#### The exercise:
Reproduce the items verbatim from the first line up to and including the line that contains "tap(186, 287)". Leave the pictures out.

#### Exercise inputs:
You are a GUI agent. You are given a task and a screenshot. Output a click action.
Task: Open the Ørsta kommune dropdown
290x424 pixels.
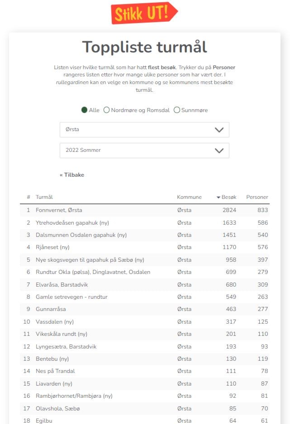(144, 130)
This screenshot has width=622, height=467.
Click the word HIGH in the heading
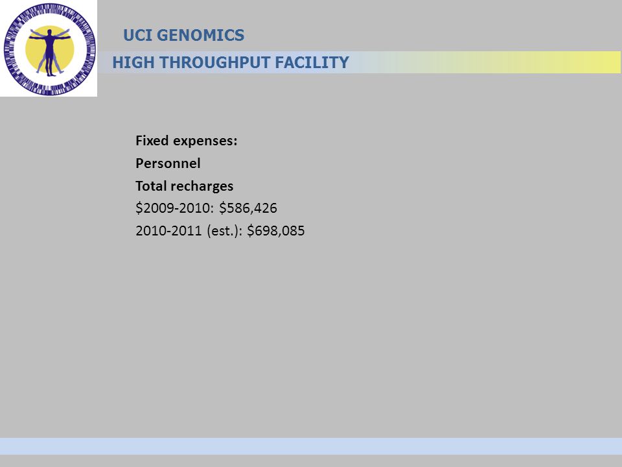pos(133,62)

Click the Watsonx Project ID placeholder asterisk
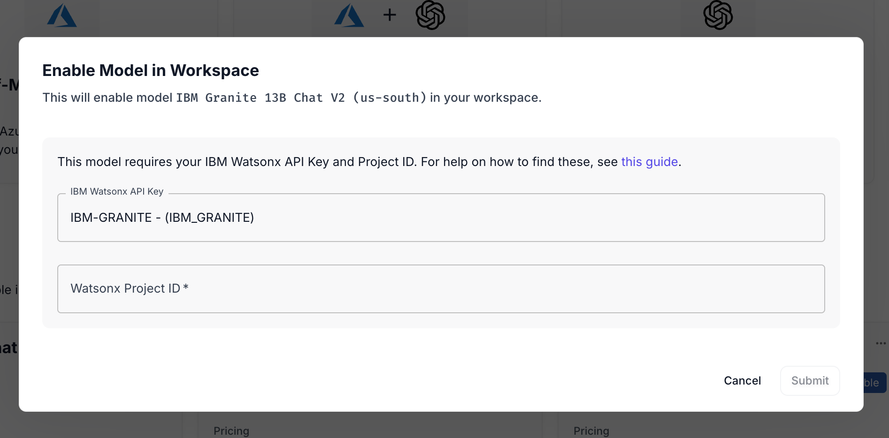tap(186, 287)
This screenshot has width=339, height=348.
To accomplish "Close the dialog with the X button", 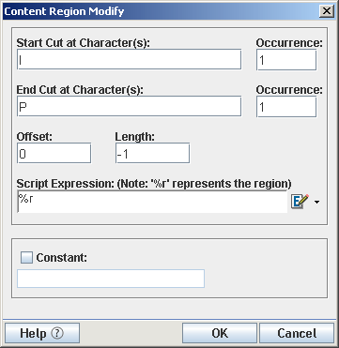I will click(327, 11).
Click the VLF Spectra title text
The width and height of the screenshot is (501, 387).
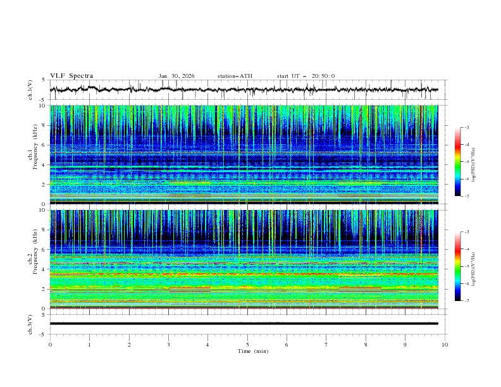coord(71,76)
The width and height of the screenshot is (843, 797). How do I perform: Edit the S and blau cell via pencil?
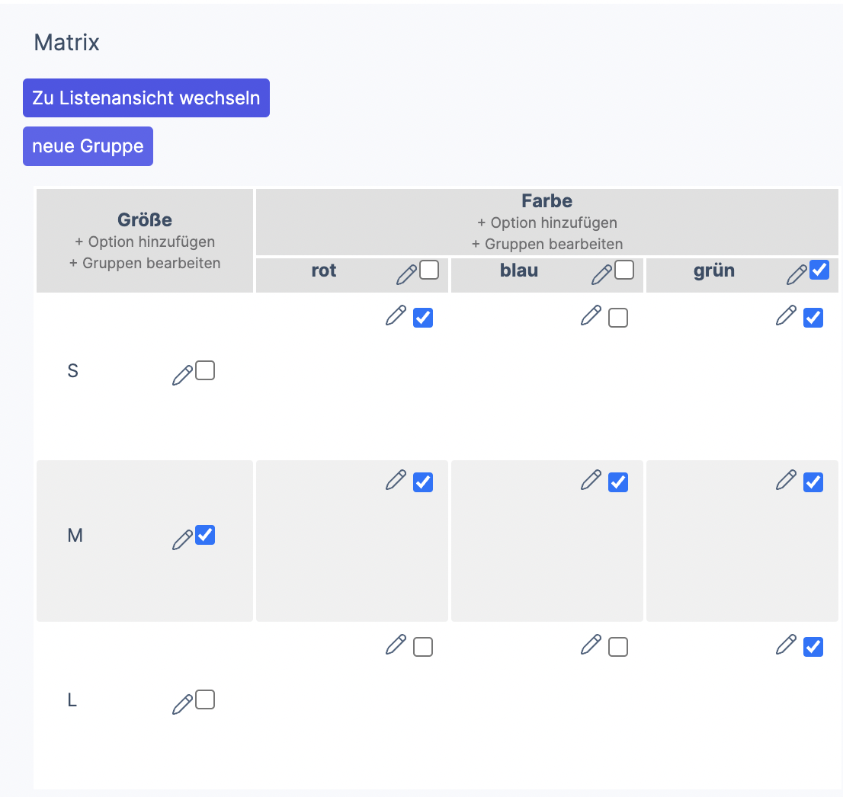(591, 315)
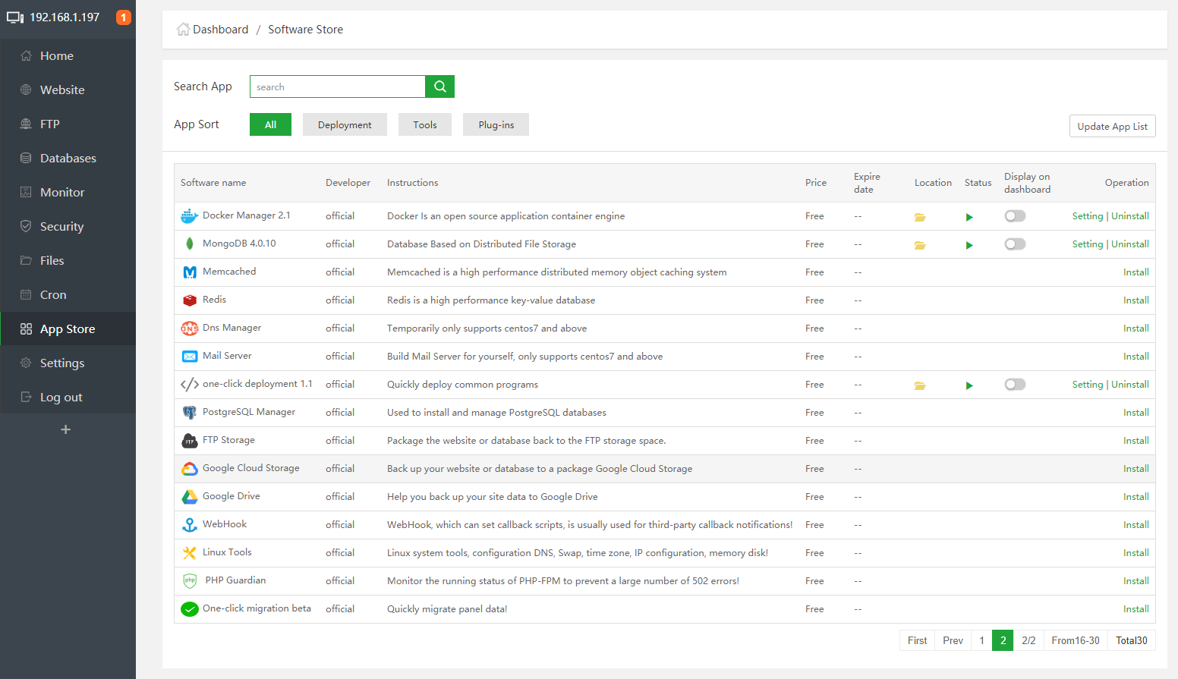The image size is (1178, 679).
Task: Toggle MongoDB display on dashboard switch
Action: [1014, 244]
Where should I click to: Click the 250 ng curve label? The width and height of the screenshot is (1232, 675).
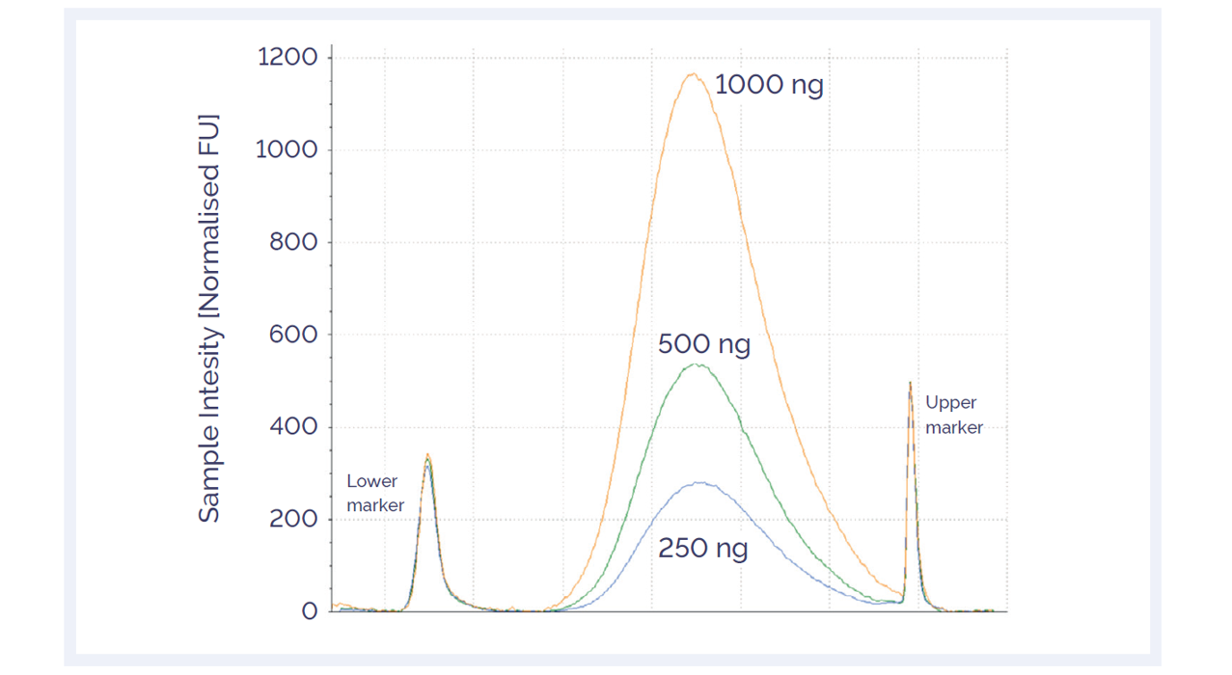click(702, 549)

#### Worked solution:
You are a GUI agent. You are given a task and a screenshot. Output a click action.
Task: Open the Ørsta kommune dropdown
290x424 pixels.
(144, 130)
This screenshot has width=622, height=467.
Click the word HIGH in the heading
pos(133,62)

Click the Watsonx Project ID placeholder asterisk
tap(186, 287)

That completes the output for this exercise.